### WORK REQUIRED
From the records below, report every line that contains the word "plus", copying each such line in full.

╭──

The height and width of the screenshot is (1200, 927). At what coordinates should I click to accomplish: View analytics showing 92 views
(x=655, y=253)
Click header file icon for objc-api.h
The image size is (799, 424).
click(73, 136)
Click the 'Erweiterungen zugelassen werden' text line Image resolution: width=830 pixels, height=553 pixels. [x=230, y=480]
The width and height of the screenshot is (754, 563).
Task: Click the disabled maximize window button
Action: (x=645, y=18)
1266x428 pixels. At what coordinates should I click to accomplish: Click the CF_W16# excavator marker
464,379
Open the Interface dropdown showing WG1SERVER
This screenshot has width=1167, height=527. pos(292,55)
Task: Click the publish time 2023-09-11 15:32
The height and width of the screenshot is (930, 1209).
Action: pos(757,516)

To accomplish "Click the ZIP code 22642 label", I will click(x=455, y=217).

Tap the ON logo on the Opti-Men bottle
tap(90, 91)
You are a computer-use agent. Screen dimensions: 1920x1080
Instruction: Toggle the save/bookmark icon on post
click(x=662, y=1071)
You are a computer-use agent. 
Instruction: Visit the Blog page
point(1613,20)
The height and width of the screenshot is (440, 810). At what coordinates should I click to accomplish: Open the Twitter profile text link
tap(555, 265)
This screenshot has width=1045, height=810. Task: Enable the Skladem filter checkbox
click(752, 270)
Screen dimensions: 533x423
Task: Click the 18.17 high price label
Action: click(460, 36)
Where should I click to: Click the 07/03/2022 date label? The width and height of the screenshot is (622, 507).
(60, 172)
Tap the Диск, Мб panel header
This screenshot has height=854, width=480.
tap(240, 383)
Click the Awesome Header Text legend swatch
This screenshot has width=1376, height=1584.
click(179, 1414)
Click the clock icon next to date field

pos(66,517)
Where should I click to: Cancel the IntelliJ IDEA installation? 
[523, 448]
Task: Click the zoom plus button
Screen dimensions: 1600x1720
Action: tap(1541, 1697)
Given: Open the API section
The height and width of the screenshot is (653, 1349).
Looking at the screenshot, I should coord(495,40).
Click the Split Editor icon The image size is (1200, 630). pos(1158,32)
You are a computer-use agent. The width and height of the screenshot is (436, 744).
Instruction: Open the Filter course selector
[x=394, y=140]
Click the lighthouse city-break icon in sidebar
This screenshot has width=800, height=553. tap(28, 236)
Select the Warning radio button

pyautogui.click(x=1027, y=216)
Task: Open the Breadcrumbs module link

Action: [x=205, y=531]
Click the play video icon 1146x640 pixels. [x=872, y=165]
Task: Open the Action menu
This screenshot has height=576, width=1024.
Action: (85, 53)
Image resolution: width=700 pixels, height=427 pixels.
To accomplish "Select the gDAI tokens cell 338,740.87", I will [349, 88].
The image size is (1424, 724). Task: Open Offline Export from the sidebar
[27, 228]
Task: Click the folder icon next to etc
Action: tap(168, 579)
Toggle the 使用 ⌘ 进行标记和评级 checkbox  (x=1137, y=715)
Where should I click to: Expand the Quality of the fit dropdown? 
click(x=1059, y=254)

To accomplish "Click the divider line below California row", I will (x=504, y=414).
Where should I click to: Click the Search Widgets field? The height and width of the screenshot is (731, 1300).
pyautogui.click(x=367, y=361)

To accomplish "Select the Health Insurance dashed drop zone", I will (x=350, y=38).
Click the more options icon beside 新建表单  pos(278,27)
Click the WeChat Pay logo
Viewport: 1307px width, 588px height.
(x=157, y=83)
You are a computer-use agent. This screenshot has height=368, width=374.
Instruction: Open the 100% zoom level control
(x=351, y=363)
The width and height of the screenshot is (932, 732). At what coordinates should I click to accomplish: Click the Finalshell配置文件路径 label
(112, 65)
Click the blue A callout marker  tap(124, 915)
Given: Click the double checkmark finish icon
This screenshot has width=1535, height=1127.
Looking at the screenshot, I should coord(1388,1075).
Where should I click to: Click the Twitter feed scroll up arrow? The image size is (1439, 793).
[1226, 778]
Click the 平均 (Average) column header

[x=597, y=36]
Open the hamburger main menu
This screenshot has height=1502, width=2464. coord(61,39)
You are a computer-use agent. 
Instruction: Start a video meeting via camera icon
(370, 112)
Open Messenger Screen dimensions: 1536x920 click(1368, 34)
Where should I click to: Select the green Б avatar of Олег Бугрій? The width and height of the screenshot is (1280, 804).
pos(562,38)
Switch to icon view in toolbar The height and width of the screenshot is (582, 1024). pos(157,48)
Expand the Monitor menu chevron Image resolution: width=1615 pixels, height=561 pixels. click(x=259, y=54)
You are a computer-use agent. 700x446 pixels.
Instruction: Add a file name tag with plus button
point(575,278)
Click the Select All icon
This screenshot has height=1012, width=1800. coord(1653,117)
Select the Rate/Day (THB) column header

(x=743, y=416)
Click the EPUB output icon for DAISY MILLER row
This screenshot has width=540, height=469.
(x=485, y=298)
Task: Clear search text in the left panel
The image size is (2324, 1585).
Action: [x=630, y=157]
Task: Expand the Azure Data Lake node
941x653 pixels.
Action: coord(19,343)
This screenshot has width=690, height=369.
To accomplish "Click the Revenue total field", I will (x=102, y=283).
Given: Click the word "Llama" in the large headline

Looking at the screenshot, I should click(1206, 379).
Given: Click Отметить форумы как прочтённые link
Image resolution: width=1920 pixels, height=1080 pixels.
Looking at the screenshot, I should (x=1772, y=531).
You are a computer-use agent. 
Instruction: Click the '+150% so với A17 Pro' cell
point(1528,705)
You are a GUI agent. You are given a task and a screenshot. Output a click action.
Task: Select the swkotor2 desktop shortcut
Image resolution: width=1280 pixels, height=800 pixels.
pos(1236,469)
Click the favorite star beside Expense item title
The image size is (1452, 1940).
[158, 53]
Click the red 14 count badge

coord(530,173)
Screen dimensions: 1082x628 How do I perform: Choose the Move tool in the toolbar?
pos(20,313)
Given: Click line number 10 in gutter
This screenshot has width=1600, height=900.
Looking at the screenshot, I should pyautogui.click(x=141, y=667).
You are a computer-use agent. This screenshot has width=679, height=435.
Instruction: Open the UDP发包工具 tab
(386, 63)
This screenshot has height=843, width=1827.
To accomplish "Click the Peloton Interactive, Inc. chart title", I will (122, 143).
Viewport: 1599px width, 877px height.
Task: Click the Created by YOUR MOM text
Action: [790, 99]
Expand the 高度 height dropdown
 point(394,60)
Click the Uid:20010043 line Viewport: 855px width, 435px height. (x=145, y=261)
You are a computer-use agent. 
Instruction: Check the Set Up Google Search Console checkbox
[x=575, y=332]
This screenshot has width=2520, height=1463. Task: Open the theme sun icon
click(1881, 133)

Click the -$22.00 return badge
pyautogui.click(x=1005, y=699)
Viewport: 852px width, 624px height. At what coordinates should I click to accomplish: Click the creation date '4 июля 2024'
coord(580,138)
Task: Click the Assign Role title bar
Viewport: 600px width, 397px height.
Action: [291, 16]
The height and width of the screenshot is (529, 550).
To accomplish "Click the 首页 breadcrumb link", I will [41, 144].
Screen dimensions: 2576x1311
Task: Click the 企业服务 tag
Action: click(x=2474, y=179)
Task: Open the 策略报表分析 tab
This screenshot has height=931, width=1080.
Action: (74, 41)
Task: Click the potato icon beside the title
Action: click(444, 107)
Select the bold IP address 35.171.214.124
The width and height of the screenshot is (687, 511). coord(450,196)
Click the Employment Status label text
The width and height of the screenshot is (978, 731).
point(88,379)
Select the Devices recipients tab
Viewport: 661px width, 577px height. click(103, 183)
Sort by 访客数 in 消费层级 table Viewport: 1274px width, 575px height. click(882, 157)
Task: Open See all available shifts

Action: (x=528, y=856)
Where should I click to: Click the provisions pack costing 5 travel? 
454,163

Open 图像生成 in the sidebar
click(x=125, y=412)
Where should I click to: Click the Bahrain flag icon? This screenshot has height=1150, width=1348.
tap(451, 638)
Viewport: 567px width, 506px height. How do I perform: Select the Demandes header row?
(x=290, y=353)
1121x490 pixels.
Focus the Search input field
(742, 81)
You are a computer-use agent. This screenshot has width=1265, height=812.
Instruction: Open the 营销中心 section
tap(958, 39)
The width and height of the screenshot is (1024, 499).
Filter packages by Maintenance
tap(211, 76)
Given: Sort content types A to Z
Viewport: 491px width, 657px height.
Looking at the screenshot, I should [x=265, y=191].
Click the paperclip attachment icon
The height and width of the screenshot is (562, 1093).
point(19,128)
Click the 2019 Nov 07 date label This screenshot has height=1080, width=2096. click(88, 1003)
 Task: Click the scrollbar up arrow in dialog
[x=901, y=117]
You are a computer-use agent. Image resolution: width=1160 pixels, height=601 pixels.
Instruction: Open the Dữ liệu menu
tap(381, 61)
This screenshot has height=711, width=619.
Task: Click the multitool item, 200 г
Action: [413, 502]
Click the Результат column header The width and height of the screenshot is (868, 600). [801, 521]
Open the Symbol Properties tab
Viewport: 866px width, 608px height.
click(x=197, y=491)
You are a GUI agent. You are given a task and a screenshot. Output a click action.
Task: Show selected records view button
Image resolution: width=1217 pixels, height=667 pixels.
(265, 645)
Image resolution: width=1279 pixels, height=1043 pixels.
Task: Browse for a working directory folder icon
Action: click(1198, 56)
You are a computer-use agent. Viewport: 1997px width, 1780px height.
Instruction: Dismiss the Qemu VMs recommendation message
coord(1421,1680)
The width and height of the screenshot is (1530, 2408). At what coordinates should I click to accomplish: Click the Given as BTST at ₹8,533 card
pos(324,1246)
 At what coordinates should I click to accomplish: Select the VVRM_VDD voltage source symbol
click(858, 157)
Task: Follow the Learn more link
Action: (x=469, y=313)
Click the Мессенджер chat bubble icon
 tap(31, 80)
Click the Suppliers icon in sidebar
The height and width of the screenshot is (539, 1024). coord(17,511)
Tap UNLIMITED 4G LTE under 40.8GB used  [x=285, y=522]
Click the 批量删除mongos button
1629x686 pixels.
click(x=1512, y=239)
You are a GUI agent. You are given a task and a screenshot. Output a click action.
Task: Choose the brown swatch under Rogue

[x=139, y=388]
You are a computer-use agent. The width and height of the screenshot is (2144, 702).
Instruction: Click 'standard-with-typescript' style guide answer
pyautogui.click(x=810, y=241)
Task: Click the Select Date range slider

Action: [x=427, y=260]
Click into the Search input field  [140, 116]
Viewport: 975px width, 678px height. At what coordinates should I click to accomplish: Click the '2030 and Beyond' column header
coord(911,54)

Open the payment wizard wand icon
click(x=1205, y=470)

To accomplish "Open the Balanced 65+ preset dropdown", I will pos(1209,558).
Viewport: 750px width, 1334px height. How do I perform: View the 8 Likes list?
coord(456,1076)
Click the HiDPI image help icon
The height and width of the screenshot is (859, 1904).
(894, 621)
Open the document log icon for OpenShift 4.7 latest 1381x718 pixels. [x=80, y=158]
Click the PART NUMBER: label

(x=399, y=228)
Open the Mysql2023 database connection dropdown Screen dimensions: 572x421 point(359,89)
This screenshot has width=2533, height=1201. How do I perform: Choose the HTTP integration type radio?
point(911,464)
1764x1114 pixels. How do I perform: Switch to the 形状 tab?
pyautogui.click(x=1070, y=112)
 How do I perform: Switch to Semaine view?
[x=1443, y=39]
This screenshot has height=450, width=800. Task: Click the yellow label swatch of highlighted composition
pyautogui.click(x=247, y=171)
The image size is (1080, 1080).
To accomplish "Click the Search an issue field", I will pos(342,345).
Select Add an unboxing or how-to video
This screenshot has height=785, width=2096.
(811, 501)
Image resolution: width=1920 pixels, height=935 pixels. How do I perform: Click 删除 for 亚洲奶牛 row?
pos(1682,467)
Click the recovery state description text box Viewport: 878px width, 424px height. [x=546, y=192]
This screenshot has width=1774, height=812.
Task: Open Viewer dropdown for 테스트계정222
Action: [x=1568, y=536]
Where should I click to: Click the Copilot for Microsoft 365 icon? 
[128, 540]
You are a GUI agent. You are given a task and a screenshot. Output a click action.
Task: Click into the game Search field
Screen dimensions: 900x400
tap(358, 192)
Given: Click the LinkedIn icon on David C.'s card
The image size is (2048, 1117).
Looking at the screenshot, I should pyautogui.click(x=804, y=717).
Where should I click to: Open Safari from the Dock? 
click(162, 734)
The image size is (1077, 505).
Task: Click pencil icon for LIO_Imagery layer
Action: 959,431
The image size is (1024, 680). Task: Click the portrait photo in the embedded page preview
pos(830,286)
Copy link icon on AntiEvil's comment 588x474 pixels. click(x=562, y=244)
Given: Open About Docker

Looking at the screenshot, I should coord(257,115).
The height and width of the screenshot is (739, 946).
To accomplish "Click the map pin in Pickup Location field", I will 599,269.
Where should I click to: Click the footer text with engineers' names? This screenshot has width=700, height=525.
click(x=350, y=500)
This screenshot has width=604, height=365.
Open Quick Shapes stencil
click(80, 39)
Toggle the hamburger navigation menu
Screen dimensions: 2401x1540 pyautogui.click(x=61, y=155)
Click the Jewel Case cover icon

╰──

### THE OUTPUT
Task: Click the zoom plus button
Instruction: Add a file name tag with plus button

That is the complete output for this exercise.